Katie Nelson's recent story ("Health care town hall in Cottage Grove shines light on Medicaid recipients") featured personal stories of those who have benefited from public safety net programs. Good stuff, but unfortunately, focusing on those low-income families, children and those with disabilities for whom Medicaid programs are intended obscures what's really driving unsustainable costs in these programs — the expansion of Medicaid eligibility to childless, able-bodied adults. Conflating the two groups misleads the public to think that any future cuts to Medicaid will disproportionately affect those who really need these programs. That is simply not the case.

At its core, the national debate on health reform has always been about priorities. A stark example of public policy with the wrong priorities is the Affordable Care Act, aka Obamacare. Indeed, Obamacare actually diverted critical health resources away from low-income families and the disabled by prioritizing childless, able-bodied adults in its funding formula. For them, Obamacare pays states 90 percent of the cost of Medicaid, whereas the federal match for most vulnerable remained at 50 percent.

As a society, most of us agree with helping those who truly need public assistance. That's why local leaders, including Republican Congressman Jason Lewis, are working to re-prioritize those who need Medicaid most, while making health insurance premiums more affordable for everyone.

Brian Marum



An almost-missed message to Lewis' 'town hall meeting'

I recently received my first phone call from U.S. Rep. Jason Lewis inviting me to join an in-progress "town hall meeting." However, some system glitch occurred that only allowed me to listen to other people talking but I could not join the conversation.

Oh, sir, I wish I could have joined in. Perhaps real town hall meetings, like our forefathers held, would help you learn to listen to us rather than just broadcasting your ideologies to us. (You do have a good radio voice, though.)

For instance, when I was 15 year old, my father needlessly died of a heart attack at the age of 47. At 4 years old, he had contracted rheumatic fever that resulted in a defective heart valve. By 1955, Mayo Clinic was perfecting surgery to replace defective mitral valves and he went there for an evaluation. He was a candidate for the surgery.

However, with a pre-existing condition, he had been unable to qualify for health insurance. With a small grocery store, the income from which was needed to support his mother, wife, 5-year-old and 17-year-old daughters, and one son, he began "saving up" for the expensive surgery.

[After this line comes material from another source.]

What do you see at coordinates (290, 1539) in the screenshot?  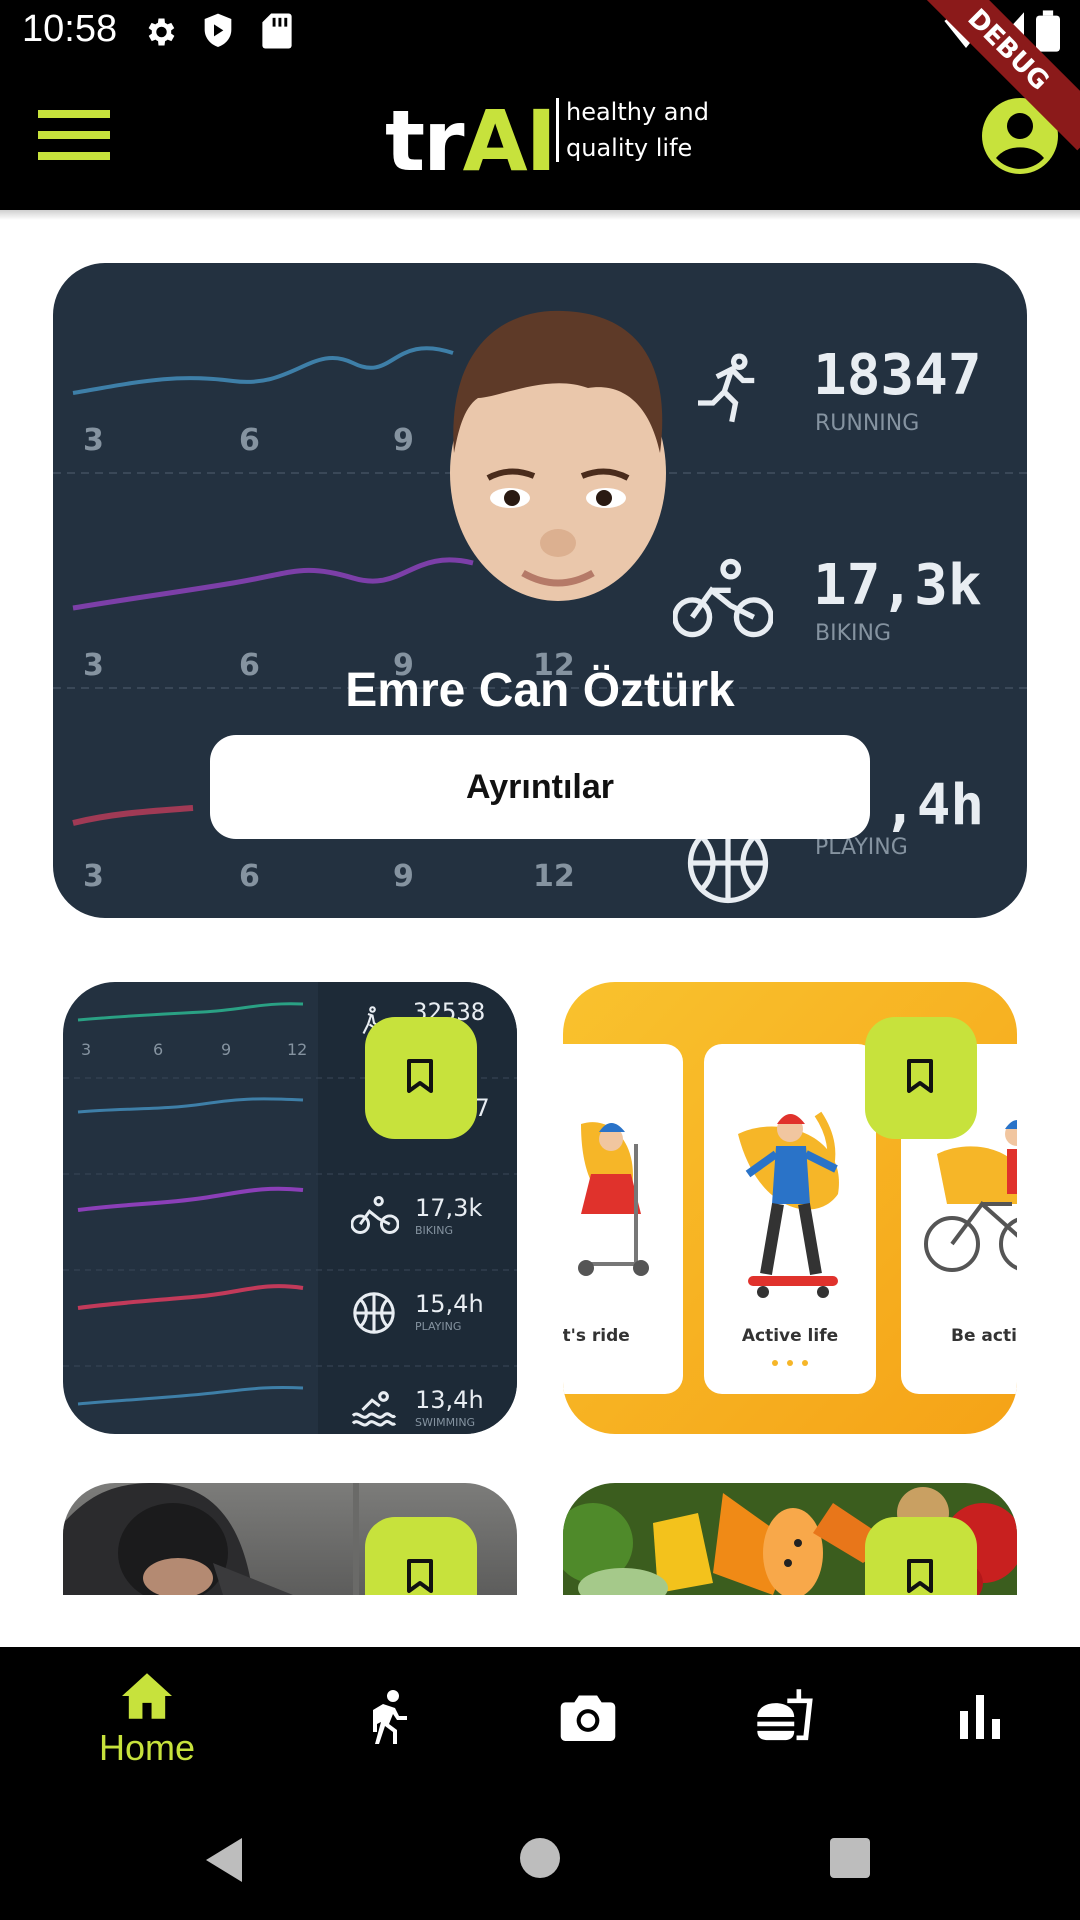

On April 16, 1959, with an ambulance siren approaching from the distance I was awakened by my mother to the news that my father was "sick" and I might be needed to help the medics. I held the front door open as my father wheeled past me on a gurney. Looked down at him, and I knew by his ashen grey complexion I was looking at the first dead body I had ever seen. His funeral was on my 16th birthday. I will never forget the abject depth of hopelessness that overwhelmed our small family. I would not wish this on my worst enemy.

When President Obama was finally able to get the Affordable Care Act enacted, we all thought the days of needless death due to lack of health insurance were finally eliminated in America.

So, Rep. Lewis, your synthetically produced, robo-call-initiated "town hall meetings" deprive you of being able to be a true representative of all of us. It deprives your constituents of sharing stories that build mutual understanding of each other's issues and concerns.

Yes, you can stand behind our president, mugging for the TV cameras, and gloat over the victory of your personal involvement in trying to remove millions of low-income Americans from their health care coverage. might make more informed decisions if you held real (that means, "not fake") town hall meetings and listened to all of our life stories. Is this not what we elected you to do?